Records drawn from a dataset
/---

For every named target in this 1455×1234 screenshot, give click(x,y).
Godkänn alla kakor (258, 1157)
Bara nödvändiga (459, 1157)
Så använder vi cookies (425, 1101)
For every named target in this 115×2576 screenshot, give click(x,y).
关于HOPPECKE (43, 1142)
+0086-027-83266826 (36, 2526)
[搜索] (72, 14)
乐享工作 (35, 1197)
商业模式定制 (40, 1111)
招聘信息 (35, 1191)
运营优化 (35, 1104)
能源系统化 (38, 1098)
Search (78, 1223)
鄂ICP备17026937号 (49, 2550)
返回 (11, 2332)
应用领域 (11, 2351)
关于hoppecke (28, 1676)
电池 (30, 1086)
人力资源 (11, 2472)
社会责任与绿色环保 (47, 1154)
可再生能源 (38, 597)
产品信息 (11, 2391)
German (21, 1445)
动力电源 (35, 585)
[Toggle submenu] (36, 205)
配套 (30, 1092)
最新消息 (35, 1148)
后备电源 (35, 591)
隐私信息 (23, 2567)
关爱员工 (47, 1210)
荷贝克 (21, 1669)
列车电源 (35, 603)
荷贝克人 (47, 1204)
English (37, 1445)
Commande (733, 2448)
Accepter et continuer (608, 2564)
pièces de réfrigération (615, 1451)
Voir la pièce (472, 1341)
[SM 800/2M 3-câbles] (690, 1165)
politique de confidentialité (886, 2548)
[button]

\---

## [WORK ORDER]
Search the data for the string "this". List each line that has it.

## [ANSWER SPACE]
For every named target in this 1455×1234 screenshot, give click(x,y).
For every named target in this 115×2576 screenshot, give click(x,y).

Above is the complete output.